Trecho:
------------------------

Na avaliação de Dora
Kramer, nunca, ao menos na História recente, uma eleição para as
presidências da Câmara e do Senado determinou ou sequer influiu no resultado da
escolha do presidente da República que pelo cronograma político ocorre quase
dois anos depois. E não será desta vez que essa determinante estará presente.
No máximo, a disputa parlamentar serve de indicativo sobre a
força e a influência do Executivo no Congresso. Ainda assim, isso só ocorre de
maneira acentuada quando há oponentes de identificação governo/oposição
marcadamente diferentes. Quando o deputado Arlindo
Chinaglia perdeu para Eduardo Cunha,
em 2015, o resultado sinalizou a situação precária da então presidente Dilma, que insistiu num candidato do PT
e no ano seguinte sofreria impeachment. Nada parecido ocorre agora, quando não
há diferenças radicais entre os principais adversários que, aliás, fazem
discursos relativamente amenos entre si.
Ricardo Noblat relembra
que, na eleição para a presidência da Câmara em 2019, a vitória de Rodrigo Maia eram favas contadas, mas na
do Senado houve de tudo. Davi Alcolumbre
sentou-se na cadeira de presidente e conduziu a própria eleição. Ao final, 82
votos foram depositados nas urnas — vale lembrar que o Senado é composto por 81
parlamentares. Este ano, um grupo expressivo de deputados que votarão em Arthur Lira, o candidato de Bolsonaro e do Centrão, cogitam de fotografar o próprio voto para. Estão sendo
incentivados a isso pelo governo, em parte para desmoralizar de vez o voto
secreto, mas também porque o governo teme traições e não quer pagar o que
prometeu a quem o traiu. Portanto, voltamos aos tempos da Velha República, onde
as eleições eram fraudadas.
“O cenário
pré-eleitoral pode até servir como arma na batalha de comunicação com a opinião
pública, mas não reflete o quadro real da cena de 2022”, diz Dora, para quem “o desenho será definido ao longo dos próximos meses e depende mais do
desempenho de Bolsonaro que dos presidentes da Câmara e do Senado, independentemente
de quem sejam”. Tomara que ela esteja certa.
Dora pondera
ainda que governar requer prática, discernimento, experiência e habilidade, e
que escolher um governante com boa chance de acertar tampouco é tarefa fácil, donde
o ideal seria que o eleitorado exigisse de si o mesmo e mais
um pouco, tendo o preparo da pessoa escolhida como fator determinante numa
eleição.
Observação: É
exatamente isso que venho dizendo desde sempre, ao atribuir a culpa por nossas
mazelas às péssimas escolhas feitas pelo “esclarecidíssimo
eleitorado tupiniquim nas últimas três décadas e meia de “redemocratização”.

------------------------

Registros armazenados:

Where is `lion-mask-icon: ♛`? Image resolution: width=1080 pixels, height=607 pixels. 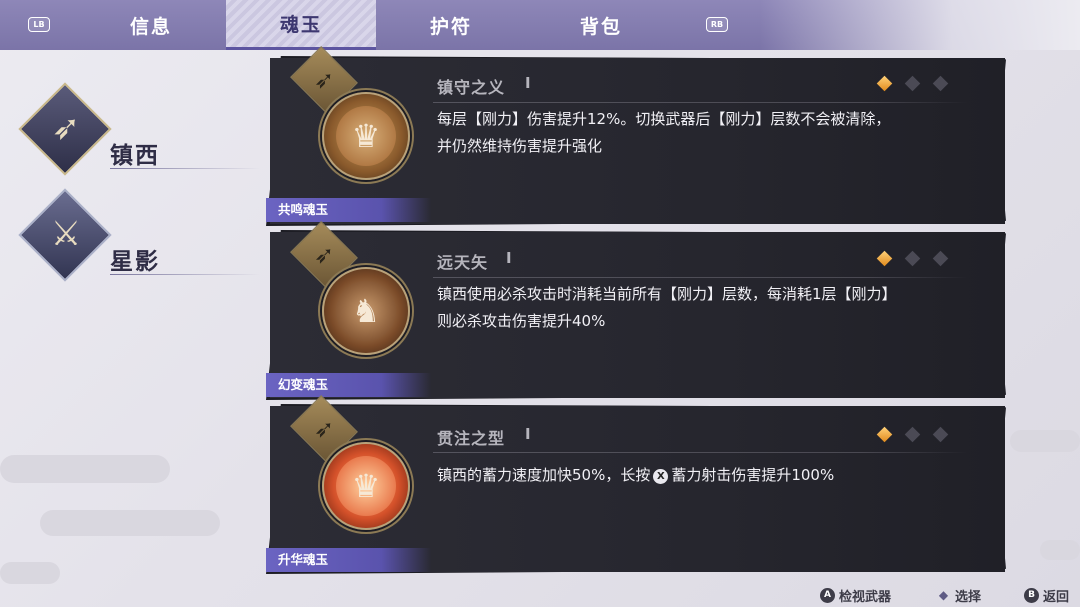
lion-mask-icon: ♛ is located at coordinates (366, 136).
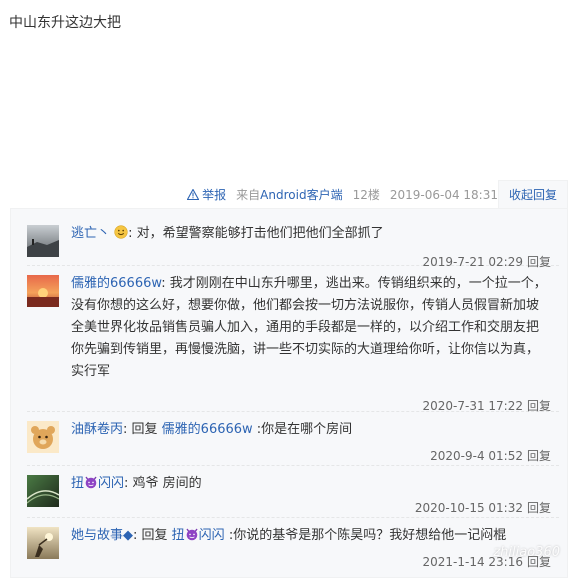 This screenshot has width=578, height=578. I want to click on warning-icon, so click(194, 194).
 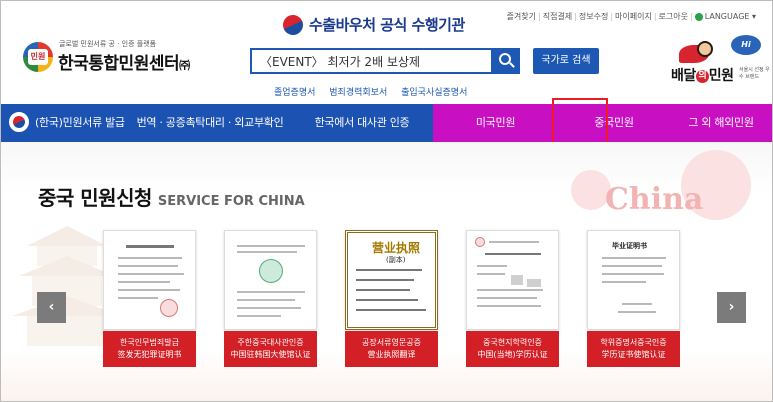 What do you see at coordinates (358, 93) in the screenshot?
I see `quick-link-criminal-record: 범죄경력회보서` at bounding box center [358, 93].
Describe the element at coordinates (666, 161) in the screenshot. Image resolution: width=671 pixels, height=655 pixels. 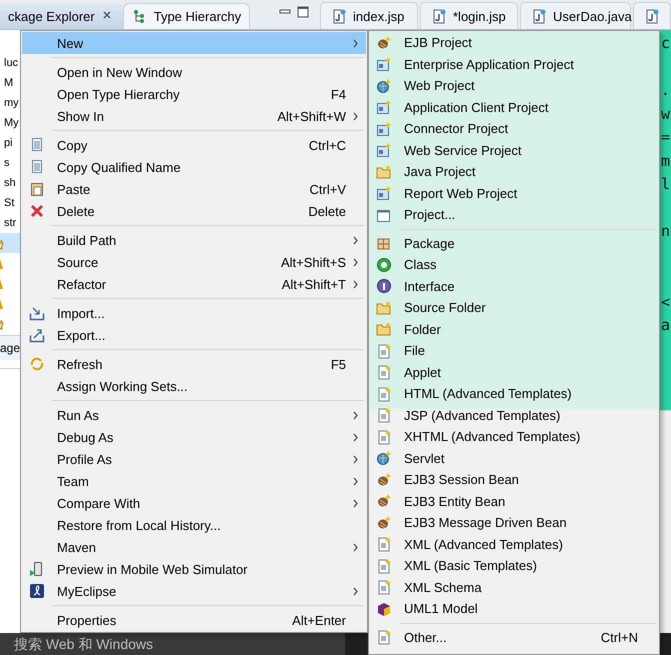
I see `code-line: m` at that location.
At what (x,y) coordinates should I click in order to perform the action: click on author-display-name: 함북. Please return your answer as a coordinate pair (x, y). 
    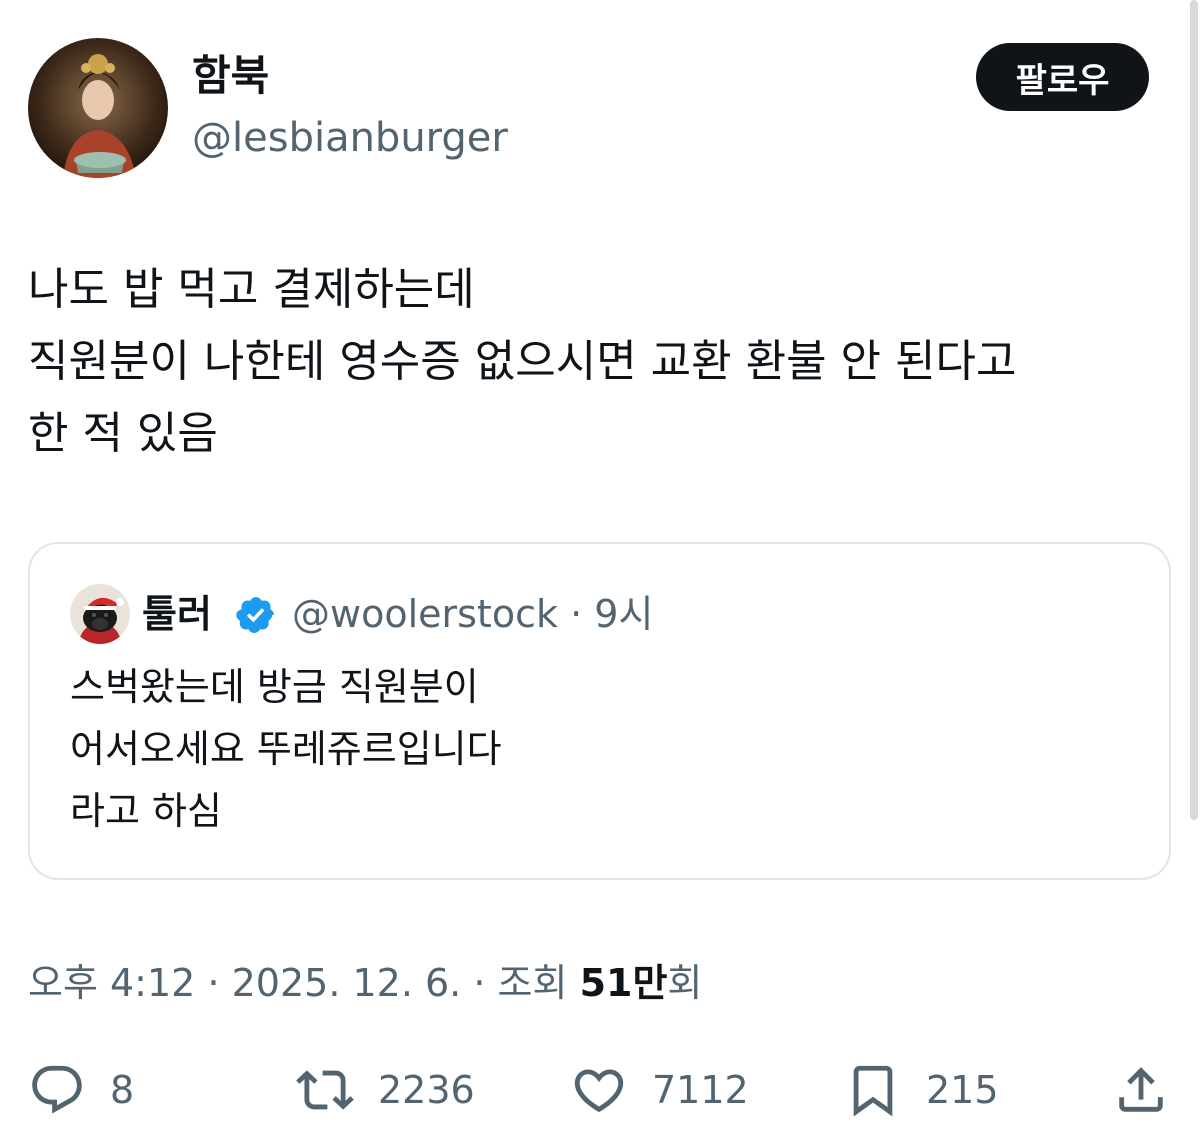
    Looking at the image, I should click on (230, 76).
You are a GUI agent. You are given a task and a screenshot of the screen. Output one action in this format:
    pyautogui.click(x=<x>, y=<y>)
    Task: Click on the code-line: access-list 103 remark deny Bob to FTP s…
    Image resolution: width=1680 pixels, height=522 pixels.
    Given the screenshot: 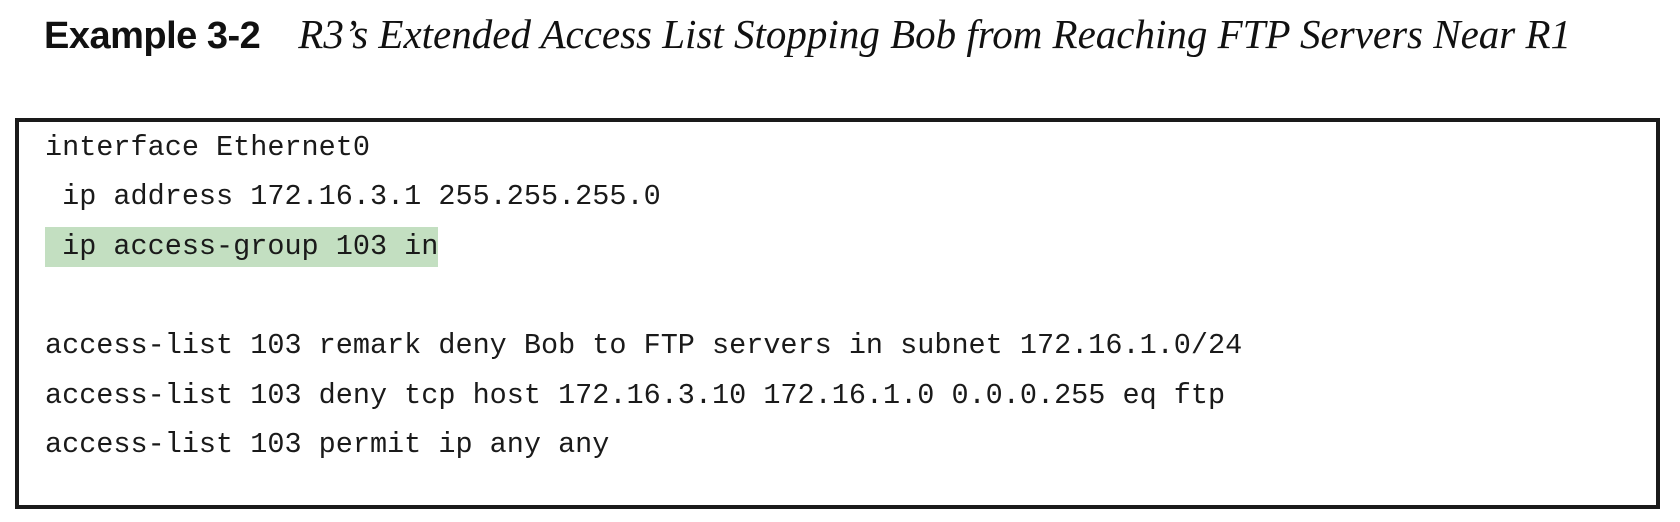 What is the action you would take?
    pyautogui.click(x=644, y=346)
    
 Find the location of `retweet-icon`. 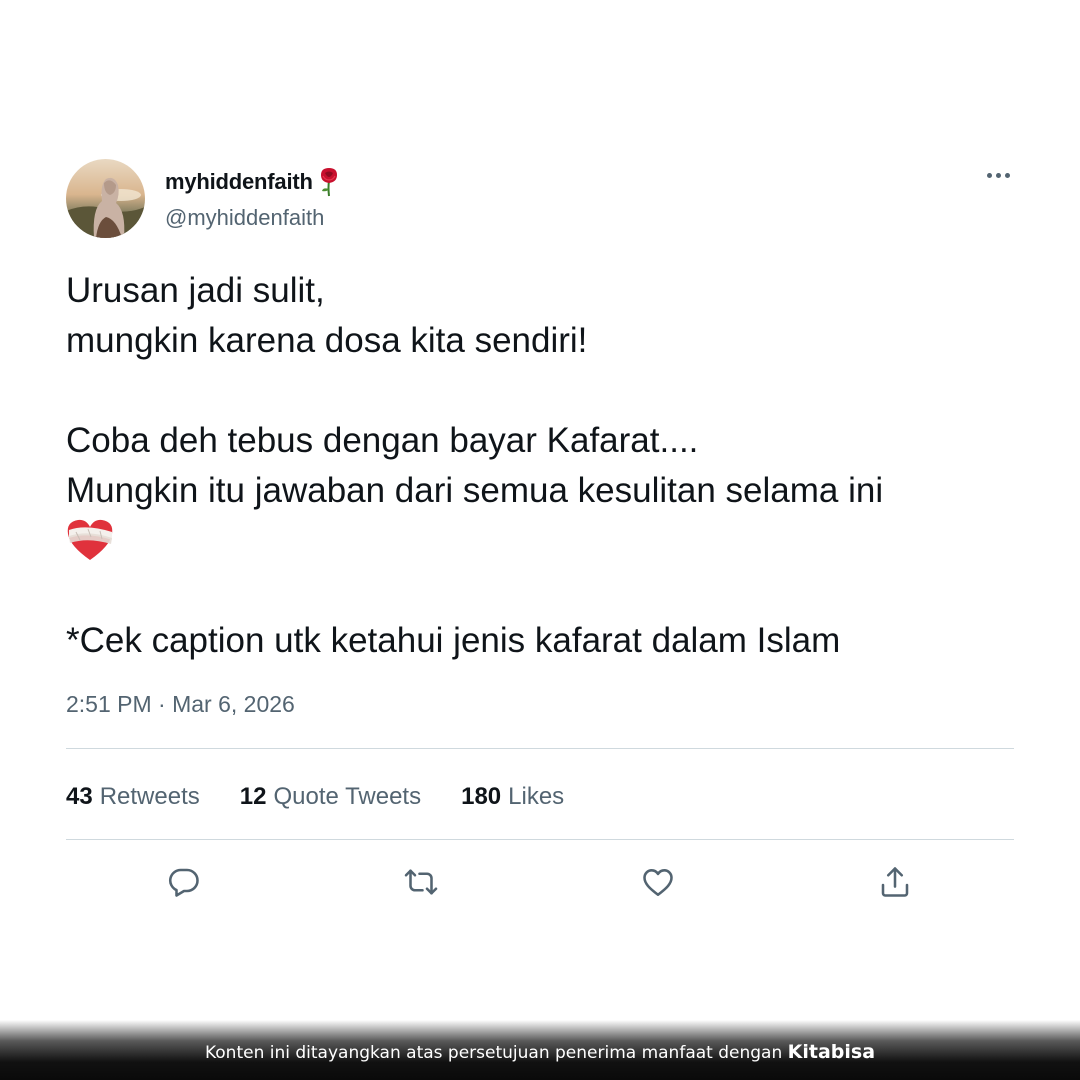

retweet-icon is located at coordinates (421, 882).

------------------------

Tarefa proposta 1: Resuma o artigo sobre as eleições para as presidências da Câmara e do Senado em duas frases.
Tarefa proposta 2: De acordo com o artigo sobre as eleições para as presidências da Câmara e do Senado, quantos votos foram depositados nas urnas na eleição para a presidência do Senado em 2019?
Tarefa proposta 3: Reescreva em forma de lista o parágrafo do artigo sobre as eleições para as presidências da Câmara e do Senado que começa com "No máximo, a disputa parlamentar", mantendo seus fatos principais.
Os registros não guardam relação alguma com o artigo.

Resposta do exercício 1: Segundo Dora Kramer, na História recente, as eleições para as presidências da Câmara e do Senado nunca determinaram nem influíram na escolha do presidente da República e servem, no máximo, como indicativo da força do Executivo no Congresso. Para ela, o quadro de 2022 dependerá mais do desempenho de Bolsonaro do que dos presidentes das duas Casas, e o eleitorado deveria ter o preparo da pessoa escolhida como fator determinante numa eleição.

Resposta do exercício 2: Foram depositados 82 votos.

Resposta do exercício 3:
- A disputa parlamentar serve, no máximo, como indicativo da força e da influência do Executivo no Congresso.
- Isso só ocorre de maneira acentuada quando os oponentes têm identificação governo/oposição marcadamente diferente.
- Em 2015, a derrota de Arlindo Chinaglia para Eduardo Cunha sinalizou a situação precária da então presidente Dilma, que insistiu num candidato do PT e sofreria impeachment no ano seguinte.
- Agora não ocorre nada parecido: não há diferenças radicais entre os principais adversários, que fazem discursos relativamente amenos entre si.